What made you decide to start an imprint at Plume?

I was inspired by the way Toni Morrison provided a platform for authors, editing books while writing her own. When shopping my first book, You Can’t Touch My Hair, in 2015, I got rejected from so many places. They said things like, “Books written by Black women don’t sell,” “This isn’t relatable,” “Black female comics aren’t interesting.” We got rejected from every place we pitched except Plume. At the beginning of 2020, with two books out, it felt like it was time to start an imprint. I revisited Plume, and they were like, yes, let’s do this.

What have you learned about publishing since then that has surprised you?

How quickly things move when there’s interest in a book—having to read hundreds of pages in a couple days to decide if you could do a book justice. And how we’re fighting for eyeballs and attention when you never know what’s going to break out. That can kind of be stressful, but it also makes things exciting.

How have you kept up your mission in an era of hostility toward diversity efforts?

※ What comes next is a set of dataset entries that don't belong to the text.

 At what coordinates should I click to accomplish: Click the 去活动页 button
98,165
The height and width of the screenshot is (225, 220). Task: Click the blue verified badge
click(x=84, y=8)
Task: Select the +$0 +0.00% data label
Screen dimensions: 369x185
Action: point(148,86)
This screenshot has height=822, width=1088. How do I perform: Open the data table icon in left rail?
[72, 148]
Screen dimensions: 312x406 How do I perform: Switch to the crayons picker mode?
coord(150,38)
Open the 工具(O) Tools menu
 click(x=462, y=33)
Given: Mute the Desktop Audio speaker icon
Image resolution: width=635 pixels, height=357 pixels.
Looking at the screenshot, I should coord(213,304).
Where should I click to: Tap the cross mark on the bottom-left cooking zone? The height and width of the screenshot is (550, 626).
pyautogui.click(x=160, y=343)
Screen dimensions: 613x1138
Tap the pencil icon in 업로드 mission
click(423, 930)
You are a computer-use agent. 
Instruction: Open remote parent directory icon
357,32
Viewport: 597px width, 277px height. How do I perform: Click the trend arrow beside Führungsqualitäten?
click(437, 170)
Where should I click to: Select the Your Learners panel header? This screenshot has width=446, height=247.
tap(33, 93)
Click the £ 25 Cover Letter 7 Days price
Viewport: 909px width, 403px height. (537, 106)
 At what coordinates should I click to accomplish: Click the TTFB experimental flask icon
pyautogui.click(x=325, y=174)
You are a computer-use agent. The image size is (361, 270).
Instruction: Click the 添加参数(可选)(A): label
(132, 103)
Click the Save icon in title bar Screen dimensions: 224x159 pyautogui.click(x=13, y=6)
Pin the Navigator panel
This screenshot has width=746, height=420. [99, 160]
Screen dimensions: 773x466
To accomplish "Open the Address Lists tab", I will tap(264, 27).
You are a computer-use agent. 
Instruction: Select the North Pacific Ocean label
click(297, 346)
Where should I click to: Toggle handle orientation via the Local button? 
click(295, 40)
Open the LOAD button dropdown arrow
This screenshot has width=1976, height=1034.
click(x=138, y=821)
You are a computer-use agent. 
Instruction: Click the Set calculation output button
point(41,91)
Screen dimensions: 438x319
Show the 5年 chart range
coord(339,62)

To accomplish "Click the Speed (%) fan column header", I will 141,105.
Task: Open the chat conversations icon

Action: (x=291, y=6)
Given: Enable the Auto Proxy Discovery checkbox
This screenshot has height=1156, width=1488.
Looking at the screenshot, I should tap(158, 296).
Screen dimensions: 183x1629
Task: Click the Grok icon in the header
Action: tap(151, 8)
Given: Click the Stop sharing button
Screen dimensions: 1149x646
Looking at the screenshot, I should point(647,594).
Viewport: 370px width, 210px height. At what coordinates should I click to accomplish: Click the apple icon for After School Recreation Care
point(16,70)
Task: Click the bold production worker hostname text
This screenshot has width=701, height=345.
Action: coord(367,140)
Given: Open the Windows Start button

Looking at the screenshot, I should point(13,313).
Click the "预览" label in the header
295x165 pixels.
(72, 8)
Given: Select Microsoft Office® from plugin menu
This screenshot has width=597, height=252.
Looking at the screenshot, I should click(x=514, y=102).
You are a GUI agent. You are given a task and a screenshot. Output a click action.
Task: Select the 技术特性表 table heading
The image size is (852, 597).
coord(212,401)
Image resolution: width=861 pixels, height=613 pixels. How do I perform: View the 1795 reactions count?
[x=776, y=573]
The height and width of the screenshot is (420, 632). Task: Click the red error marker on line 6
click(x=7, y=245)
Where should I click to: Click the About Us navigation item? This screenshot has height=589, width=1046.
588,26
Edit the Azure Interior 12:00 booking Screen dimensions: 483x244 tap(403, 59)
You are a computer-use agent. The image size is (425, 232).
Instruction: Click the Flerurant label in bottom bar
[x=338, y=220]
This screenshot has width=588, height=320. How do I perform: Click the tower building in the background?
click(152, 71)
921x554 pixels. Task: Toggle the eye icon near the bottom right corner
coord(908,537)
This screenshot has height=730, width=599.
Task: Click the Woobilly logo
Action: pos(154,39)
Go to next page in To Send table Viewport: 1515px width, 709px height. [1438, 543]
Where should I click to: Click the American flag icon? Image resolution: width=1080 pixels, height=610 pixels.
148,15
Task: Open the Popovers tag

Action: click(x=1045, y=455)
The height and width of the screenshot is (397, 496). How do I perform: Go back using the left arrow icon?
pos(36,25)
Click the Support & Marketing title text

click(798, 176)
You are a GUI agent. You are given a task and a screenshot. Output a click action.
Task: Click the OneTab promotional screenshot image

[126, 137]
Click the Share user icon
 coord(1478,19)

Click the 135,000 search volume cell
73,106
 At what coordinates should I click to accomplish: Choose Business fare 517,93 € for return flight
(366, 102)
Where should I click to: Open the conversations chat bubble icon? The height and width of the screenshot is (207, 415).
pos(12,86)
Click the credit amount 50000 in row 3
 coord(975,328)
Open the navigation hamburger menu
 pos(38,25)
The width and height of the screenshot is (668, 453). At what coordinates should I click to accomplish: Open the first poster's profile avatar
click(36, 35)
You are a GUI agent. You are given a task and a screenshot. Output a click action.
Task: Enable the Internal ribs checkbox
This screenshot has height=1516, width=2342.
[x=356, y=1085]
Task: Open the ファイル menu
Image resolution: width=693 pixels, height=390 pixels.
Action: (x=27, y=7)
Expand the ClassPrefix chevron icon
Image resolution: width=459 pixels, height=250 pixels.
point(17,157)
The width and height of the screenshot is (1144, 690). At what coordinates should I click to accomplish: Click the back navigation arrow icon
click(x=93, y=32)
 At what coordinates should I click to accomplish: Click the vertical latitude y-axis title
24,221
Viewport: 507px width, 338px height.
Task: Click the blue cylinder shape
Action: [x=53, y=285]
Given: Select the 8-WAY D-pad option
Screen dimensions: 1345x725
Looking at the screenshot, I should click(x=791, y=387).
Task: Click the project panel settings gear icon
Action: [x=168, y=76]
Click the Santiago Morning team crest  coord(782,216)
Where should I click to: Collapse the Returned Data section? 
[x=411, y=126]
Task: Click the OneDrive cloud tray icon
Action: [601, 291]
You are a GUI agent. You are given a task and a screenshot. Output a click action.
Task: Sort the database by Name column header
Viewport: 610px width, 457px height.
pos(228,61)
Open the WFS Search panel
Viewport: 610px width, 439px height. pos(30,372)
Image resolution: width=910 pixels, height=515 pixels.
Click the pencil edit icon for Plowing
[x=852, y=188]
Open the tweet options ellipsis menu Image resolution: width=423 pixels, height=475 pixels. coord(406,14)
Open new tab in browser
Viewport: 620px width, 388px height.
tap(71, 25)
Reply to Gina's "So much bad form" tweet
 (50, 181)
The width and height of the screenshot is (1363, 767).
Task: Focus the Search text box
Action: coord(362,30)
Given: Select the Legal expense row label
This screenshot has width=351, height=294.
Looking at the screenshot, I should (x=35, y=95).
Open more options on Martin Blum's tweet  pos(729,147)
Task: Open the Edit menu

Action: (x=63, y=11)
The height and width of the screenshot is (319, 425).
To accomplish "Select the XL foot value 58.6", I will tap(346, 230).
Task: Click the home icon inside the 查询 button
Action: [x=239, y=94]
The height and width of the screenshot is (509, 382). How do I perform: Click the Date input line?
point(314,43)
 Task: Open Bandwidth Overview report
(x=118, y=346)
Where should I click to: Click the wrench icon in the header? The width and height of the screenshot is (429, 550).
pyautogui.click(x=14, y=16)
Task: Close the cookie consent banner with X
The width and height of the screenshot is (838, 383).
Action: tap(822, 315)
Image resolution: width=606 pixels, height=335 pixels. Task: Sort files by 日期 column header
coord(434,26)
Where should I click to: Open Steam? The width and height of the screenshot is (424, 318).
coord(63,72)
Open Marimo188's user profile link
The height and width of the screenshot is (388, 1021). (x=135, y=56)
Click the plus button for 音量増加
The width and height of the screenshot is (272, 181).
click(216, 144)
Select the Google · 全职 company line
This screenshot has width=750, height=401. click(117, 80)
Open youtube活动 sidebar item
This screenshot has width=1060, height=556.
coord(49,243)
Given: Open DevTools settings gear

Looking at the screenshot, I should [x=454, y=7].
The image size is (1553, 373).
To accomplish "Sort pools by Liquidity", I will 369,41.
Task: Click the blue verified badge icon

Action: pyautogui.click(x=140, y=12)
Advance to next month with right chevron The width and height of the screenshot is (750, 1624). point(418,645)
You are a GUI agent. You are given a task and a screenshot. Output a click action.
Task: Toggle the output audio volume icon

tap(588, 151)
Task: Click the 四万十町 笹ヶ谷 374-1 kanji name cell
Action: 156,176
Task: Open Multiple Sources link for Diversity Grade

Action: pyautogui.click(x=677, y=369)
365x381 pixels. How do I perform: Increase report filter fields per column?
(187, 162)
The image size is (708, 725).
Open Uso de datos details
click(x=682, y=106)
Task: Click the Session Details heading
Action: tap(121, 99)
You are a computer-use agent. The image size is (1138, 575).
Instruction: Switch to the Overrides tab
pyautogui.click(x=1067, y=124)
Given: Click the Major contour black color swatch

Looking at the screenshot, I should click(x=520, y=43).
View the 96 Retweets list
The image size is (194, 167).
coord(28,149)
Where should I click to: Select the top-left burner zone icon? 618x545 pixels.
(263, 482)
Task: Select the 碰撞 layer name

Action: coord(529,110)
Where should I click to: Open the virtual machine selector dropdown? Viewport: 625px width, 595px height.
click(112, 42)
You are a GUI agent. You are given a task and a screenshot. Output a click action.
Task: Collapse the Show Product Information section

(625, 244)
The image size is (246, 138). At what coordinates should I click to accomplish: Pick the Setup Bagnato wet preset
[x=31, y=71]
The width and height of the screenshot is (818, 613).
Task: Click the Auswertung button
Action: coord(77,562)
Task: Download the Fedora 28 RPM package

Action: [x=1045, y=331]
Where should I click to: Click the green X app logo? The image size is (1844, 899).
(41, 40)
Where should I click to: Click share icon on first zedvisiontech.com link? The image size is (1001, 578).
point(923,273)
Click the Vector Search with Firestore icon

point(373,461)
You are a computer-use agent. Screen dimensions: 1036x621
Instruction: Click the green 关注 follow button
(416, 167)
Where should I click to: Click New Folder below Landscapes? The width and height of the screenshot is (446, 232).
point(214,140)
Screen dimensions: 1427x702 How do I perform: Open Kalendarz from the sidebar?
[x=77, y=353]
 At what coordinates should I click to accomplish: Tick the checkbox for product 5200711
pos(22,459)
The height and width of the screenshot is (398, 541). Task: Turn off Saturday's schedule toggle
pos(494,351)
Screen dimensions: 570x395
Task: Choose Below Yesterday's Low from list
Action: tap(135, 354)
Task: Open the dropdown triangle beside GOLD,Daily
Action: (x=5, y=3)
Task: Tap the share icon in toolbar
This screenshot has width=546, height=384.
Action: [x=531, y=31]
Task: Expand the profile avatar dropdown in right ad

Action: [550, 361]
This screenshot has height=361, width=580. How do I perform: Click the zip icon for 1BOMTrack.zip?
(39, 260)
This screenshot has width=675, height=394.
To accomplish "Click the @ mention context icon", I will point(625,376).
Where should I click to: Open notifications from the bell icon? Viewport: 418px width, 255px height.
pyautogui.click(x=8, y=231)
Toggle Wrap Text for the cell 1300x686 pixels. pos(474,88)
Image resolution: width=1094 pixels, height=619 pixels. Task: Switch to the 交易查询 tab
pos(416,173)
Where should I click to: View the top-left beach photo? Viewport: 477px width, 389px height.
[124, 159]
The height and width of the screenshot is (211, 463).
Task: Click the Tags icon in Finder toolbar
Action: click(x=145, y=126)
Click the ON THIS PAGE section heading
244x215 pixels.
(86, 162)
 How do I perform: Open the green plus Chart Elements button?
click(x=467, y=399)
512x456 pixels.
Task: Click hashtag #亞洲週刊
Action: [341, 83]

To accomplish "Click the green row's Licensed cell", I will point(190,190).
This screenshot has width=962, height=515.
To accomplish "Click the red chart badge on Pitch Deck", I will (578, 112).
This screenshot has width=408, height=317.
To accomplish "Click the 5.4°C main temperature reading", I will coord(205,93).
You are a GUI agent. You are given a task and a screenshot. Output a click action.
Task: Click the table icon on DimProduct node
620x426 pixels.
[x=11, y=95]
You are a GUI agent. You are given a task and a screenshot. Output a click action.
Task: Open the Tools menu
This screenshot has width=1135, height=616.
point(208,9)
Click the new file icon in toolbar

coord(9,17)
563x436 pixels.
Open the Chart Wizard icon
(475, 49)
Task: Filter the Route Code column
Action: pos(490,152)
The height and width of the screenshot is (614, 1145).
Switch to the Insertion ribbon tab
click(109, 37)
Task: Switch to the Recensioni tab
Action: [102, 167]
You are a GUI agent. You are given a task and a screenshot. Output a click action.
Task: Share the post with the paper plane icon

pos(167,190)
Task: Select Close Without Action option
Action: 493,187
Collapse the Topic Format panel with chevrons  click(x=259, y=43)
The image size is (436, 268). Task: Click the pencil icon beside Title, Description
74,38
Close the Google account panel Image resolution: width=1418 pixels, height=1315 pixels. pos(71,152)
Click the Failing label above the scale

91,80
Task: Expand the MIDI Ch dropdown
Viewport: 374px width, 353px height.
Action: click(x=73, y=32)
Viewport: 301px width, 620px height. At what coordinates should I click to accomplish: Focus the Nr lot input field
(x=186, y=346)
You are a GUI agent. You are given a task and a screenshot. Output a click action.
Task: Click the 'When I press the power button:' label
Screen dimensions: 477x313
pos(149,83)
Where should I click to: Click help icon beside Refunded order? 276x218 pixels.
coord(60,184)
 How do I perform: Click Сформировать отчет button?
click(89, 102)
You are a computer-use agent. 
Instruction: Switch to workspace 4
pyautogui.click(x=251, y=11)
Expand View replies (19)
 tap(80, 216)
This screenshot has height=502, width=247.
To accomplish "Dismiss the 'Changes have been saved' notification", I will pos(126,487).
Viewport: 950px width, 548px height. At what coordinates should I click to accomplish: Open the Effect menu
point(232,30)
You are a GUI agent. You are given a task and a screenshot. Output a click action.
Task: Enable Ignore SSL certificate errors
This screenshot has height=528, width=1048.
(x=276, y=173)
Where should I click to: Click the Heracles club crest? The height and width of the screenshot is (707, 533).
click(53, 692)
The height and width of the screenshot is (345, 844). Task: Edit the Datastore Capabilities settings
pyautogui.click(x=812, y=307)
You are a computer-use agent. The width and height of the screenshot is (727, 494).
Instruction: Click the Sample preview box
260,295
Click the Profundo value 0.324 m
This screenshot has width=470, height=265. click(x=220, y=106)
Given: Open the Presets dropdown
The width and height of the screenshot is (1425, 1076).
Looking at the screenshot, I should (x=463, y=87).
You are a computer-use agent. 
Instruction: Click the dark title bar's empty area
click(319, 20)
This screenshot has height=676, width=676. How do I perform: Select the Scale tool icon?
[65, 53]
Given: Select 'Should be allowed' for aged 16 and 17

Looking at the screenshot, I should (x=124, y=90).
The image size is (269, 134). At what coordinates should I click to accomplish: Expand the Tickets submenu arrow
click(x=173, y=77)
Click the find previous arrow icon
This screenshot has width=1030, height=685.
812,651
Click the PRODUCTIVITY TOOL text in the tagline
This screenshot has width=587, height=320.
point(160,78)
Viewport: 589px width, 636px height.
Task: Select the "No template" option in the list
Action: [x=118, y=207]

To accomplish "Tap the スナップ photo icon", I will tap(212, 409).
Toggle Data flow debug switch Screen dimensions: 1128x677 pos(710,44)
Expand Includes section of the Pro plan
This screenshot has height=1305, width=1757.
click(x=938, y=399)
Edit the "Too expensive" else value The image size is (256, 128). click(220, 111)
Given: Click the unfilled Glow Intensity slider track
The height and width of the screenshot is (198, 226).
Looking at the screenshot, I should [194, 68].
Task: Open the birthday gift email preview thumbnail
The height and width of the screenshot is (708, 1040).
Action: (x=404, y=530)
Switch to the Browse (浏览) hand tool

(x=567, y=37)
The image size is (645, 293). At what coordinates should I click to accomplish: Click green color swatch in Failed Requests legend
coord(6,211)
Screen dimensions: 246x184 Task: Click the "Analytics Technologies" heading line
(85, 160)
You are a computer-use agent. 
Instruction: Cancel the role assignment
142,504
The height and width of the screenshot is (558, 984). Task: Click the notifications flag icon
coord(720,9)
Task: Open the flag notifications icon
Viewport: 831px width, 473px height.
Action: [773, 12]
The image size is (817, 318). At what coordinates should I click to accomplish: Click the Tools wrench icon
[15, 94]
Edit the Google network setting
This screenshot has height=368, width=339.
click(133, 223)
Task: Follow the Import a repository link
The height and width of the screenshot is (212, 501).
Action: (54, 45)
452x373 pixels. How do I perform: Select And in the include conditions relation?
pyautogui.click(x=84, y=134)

We’ve doubled down and fought for our books to have space in the marketplace. It’s important, in moments in which the powers that be are trying to erase the contributions of people from marginalized communities, that we become historians ourselves—making sure that those contributions are not ignored or lost, putting a spotlight on people who have done the work so that we can live to have the rights that they’re trying to take away now.